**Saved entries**
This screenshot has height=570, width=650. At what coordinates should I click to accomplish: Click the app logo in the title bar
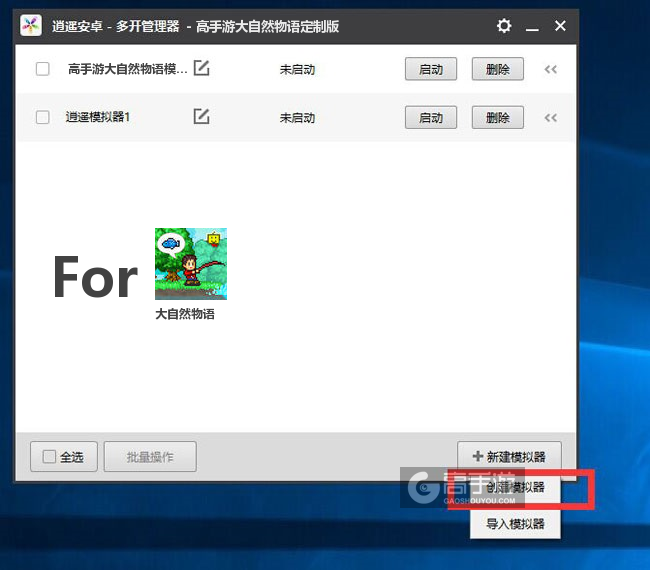pos(31,26)
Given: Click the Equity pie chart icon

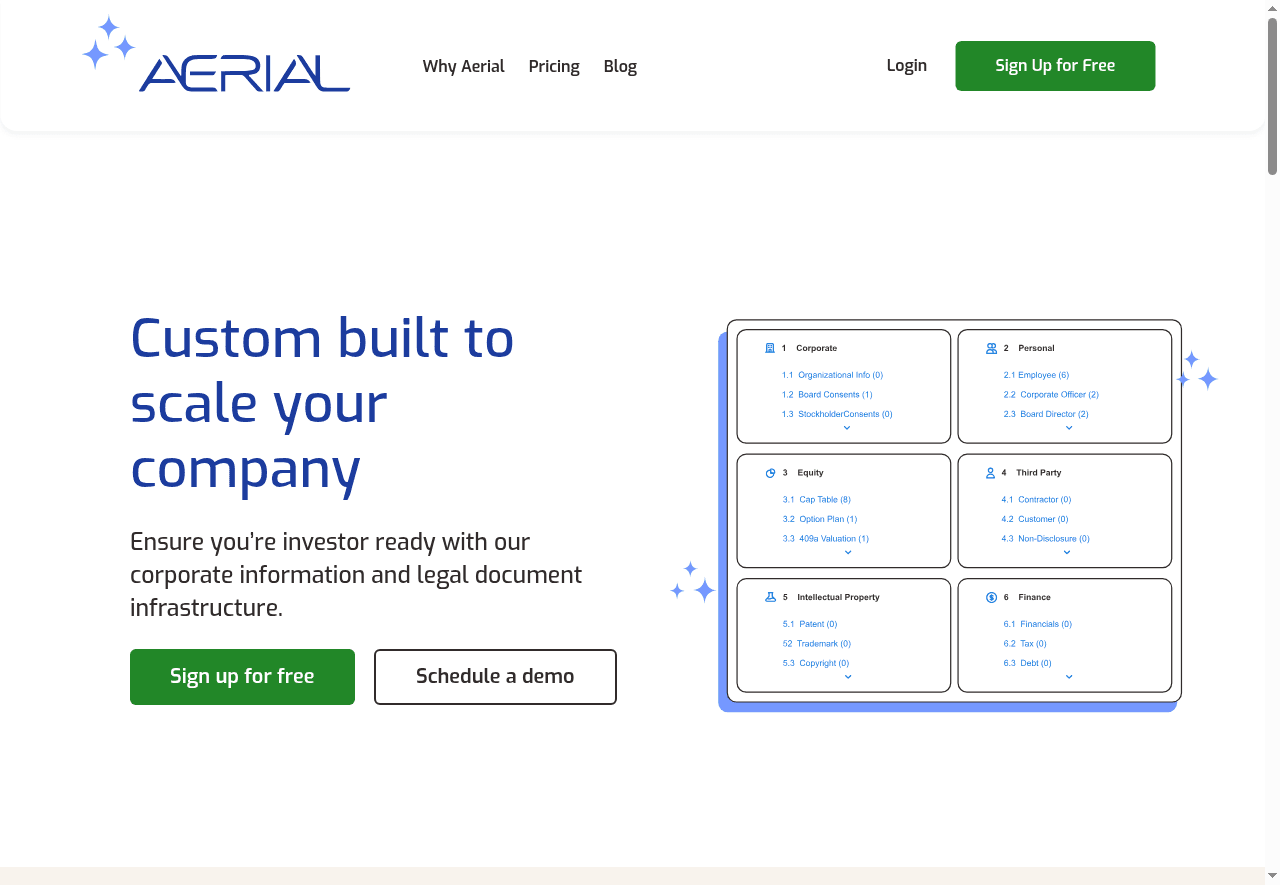Looking at the screenshot, I should tap(771, 472).
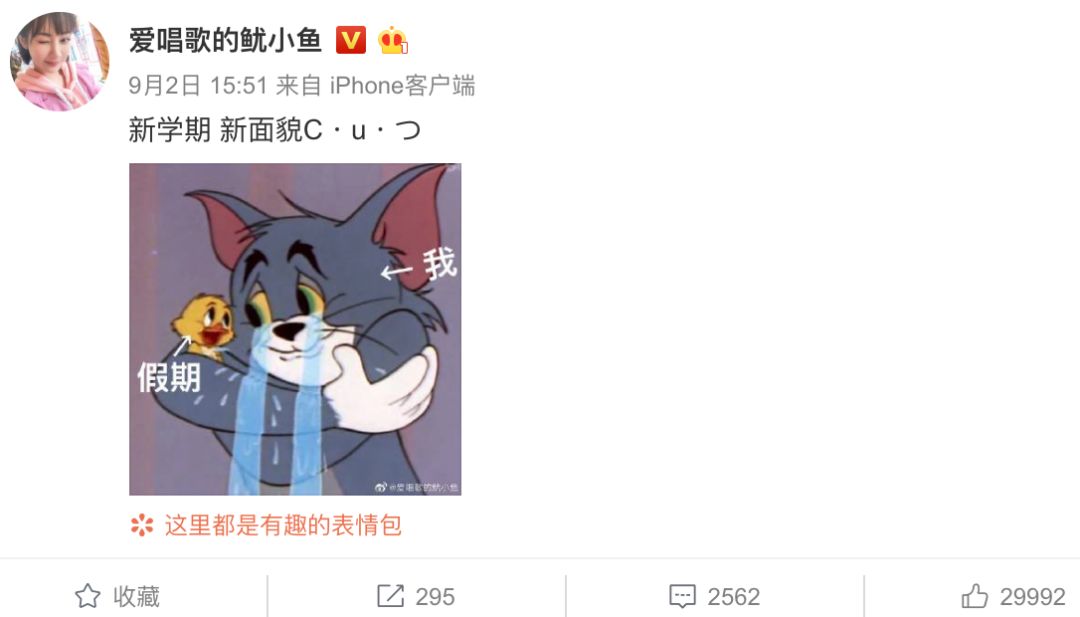Open the poster's profile avatar photo
This screenshot has height=617, width=1080.
[x=60, y=61]
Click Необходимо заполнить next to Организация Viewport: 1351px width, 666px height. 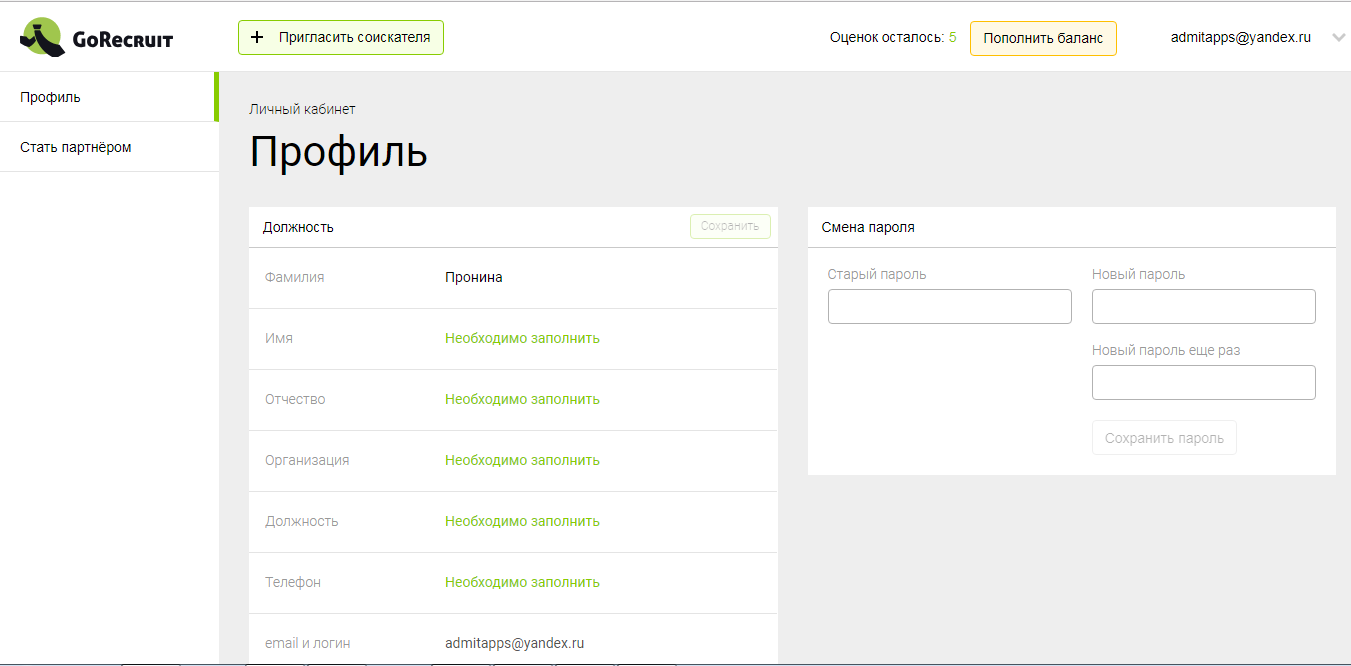pos(522,460)
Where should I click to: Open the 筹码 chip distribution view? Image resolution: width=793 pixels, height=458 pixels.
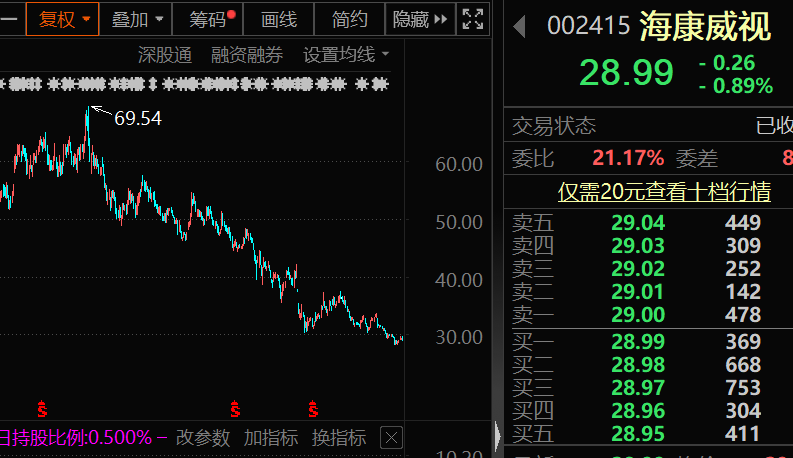(211, 19)
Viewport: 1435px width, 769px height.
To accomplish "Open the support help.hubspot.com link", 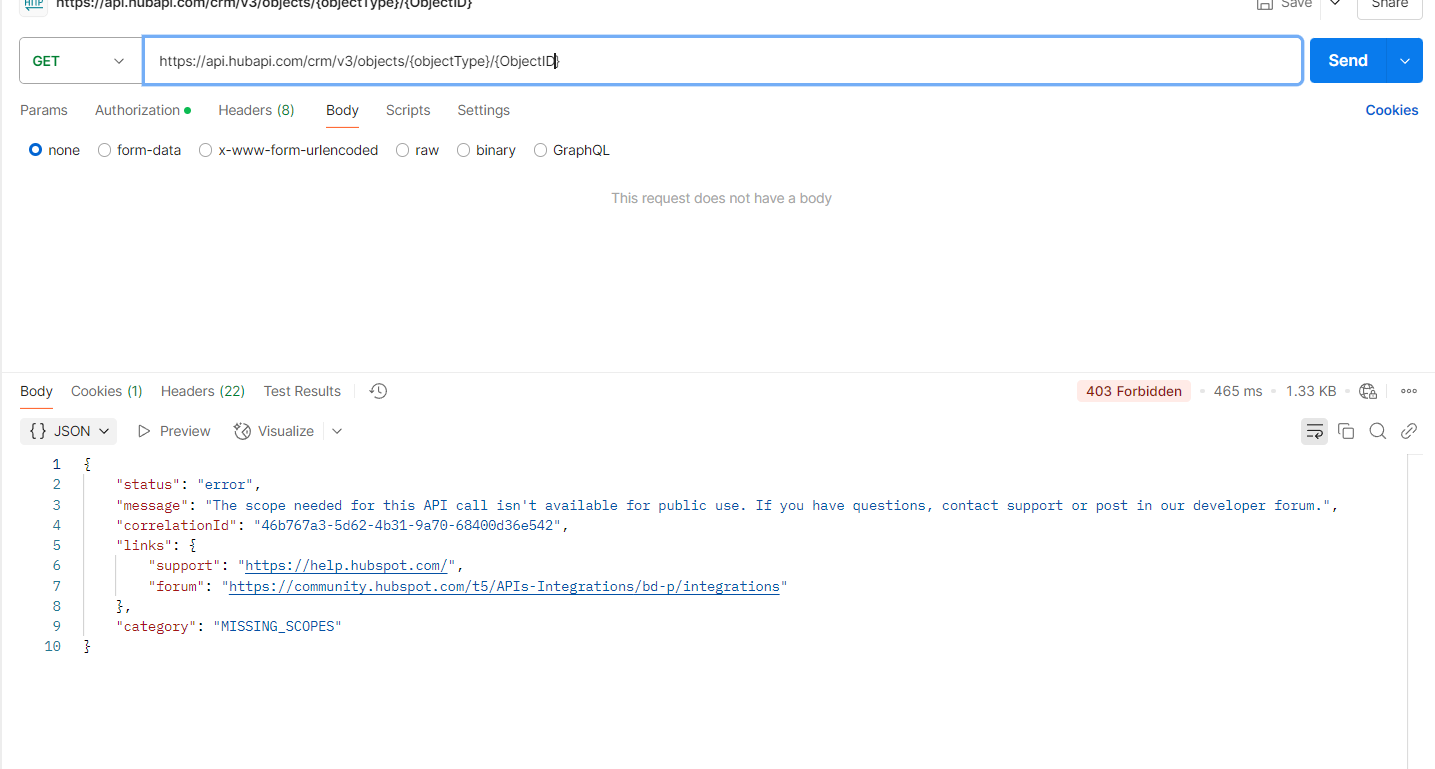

**Requirement**
Only the lines from the line with "Viewport: 1435px width, 769px height." through the end of the entries above, copied exactly and with both ends included, belong in the response; the pictures do not.

**The completed task**
Viewport: 1435px width, 769px height.
To accomplish "Open the support help.hubspot.com link", 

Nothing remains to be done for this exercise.